Task objective:
Lines with the string "Quick" are to be identified in the listing and copied.

Given entries:
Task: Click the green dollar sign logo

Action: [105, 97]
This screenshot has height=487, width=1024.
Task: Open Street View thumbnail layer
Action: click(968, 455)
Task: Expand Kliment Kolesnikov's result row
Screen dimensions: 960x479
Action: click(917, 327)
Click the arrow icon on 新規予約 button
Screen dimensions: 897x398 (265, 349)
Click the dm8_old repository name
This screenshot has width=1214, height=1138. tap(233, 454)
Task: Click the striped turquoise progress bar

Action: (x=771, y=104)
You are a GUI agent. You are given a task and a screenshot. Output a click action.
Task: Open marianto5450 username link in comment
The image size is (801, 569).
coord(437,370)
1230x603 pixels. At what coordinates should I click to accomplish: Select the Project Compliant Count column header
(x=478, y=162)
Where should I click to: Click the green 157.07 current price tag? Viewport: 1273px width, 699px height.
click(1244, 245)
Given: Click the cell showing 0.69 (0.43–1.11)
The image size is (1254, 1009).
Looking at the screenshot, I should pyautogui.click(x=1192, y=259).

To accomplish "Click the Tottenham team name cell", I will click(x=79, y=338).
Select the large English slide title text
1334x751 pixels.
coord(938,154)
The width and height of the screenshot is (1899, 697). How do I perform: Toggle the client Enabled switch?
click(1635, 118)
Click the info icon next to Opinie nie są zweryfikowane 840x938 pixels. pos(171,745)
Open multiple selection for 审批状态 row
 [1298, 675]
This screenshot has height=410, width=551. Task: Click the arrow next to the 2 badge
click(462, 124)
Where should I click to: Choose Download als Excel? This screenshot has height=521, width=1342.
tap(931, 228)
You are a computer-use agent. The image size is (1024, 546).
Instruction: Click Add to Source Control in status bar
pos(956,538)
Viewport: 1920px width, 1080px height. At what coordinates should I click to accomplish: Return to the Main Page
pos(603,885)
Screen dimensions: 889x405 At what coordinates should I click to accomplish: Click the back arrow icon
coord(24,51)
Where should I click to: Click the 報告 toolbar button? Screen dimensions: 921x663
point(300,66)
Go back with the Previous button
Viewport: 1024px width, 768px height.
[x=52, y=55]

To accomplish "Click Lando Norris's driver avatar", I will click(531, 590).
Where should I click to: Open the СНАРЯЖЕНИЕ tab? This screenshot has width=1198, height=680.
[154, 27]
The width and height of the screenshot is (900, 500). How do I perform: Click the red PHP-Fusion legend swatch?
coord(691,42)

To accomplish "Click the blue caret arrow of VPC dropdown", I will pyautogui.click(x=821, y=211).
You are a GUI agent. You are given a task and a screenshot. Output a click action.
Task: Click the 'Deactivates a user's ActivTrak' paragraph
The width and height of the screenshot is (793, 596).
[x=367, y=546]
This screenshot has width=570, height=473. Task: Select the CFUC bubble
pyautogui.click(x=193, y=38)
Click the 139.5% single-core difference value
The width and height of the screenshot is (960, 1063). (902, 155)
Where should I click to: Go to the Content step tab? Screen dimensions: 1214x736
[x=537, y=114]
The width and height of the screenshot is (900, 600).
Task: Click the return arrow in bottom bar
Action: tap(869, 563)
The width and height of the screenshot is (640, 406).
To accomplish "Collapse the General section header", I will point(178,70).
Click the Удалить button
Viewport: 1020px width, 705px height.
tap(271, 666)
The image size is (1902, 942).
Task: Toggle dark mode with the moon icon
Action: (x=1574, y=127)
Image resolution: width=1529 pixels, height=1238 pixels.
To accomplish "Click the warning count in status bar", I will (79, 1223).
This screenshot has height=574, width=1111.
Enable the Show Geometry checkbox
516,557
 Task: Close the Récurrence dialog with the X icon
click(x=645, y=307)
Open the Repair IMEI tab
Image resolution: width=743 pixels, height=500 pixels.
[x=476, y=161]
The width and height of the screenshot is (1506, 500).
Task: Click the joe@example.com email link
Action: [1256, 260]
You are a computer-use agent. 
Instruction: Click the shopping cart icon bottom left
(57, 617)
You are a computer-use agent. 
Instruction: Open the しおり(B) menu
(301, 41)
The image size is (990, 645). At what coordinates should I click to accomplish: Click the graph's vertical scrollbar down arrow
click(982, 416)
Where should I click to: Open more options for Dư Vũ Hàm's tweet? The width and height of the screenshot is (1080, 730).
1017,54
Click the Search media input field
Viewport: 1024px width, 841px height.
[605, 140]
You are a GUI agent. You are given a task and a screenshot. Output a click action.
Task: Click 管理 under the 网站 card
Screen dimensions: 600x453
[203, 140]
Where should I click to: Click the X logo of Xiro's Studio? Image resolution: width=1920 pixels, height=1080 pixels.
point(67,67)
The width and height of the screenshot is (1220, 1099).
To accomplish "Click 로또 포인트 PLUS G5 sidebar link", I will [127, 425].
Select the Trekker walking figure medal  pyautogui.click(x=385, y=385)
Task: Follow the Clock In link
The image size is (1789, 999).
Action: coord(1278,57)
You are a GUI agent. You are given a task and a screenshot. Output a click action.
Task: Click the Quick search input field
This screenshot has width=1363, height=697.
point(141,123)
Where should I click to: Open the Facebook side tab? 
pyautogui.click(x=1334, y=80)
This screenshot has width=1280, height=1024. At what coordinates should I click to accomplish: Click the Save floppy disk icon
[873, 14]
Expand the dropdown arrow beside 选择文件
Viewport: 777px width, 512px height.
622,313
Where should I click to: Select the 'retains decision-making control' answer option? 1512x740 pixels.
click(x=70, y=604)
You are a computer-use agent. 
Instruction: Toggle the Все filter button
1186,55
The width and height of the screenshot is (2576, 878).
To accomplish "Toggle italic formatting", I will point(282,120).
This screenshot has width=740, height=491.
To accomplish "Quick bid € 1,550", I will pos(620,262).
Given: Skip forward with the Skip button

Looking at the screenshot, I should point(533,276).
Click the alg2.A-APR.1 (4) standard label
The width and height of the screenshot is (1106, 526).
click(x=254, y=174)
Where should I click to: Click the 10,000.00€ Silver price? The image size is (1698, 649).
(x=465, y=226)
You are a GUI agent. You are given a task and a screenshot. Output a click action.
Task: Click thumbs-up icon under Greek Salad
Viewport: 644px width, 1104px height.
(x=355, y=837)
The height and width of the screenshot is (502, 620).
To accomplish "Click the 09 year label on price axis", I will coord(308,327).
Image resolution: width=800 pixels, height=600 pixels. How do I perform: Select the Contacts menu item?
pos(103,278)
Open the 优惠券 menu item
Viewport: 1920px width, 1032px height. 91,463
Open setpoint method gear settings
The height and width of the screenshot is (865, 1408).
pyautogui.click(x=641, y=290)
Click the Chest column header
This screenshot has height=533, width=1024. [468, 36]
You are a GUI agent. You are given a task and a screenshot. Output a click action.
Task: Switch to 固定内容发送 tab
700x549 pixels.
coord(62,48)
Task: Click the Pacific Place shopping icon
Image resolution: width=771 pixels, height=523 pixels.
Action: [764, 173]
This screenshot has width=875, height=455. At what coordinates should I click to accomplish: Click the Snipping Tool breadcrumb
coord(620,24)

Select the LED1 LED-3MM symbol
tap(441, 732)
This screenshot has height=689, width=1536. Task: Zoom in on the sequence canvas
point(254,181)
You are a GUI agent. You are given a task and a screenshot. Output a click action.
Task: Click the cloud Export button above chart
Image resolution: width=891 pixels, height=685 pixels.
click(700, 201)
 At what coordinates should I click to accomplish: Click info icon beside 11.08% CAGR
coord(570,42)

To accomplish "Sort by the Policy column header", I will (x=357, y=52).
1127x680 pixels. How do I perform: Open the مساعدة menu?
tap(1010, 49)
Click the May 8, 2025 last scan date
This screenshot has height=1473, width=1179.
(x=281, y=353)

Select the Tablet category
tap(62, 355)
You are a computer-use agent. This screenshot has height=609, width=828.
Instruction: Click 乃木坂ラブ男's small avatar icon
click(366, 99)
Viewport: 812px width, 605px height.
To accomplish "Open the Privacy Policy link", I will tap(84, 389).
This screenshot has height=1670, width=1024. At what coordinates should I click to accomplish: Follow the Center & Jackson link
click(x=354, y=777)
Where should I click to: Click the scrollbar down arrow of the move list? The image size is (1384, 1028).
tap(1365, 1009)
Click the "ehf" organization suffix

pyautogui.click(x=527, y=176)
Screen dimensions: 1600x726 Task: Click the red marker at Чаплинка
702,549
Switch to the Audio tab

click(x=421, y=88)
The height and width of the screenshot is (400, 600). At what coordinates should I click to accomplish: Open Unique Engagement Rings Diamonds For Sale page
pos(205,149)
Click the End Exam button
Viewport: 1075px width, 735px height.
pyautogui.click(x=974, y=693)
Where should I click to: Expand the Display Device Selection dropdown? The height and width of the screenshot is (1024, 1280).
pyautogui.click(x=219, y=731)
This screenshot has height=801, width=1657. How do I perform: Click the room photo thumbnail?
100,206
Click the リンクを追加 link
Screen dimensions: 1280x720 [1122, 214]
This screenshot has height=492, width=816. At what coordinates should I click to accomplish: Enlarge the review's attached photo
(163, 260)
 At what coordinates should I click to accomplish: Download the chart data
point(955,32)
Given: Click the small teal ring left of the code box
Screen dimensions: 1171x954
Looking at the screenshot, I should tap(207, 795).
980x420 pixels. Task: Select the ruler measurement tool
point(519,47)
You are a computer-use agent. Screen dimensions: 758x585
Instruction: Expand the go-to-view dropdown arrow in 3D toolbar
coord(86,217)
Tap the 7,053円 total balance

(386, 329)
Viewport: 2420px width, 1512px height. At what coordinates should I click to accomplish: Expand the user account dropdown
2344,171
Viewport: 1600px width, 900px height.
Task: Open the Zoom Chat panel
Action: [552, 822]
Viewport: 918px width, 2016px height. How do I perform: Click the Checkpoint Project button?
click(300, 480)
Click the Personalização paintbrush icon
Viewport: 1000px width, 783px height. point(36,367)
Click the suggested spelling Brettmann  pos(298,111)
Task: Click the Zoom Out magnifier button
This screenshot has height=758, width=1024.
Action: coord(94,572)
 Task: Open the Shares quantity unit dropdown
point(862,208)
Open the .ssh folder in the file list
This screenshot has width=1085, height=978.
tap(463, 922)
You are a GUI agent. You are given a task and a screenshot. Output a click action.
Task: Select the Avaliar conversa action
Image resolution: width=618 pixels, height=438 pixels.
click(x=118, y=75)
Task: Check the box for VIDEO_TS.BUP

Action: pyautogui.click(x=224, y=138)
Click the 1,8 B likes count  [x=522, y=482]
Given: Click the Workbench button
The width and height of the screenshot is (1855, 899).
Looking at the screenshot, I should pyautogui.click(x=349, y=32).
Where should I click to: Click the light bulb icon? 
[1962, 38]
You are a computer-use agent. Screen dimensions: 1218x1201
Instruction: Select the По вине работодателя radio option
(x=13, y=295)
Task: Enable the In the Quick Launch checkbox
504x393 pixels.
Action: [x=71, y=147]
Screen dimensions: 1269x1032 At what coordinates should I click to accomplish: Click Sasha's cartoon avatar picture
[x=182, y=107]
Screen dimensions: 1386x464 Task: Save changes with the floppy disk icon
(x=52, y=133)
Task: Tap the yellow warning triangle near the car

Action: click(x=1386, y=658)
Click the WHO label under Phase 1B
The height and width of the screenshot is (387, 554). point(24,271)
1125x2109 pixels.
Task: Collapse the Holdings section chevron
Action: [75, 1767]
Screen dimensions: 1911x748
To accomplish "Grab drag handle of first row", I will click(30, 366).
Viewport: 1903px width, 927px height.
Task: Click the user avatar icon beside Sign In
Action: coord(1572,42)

Output for this exercise:
Task: Click the Quick search input field
To accomplish "Quick bid € 1,550", I will pos(620,262).
Task: Enable the In the Quick Launch checkbox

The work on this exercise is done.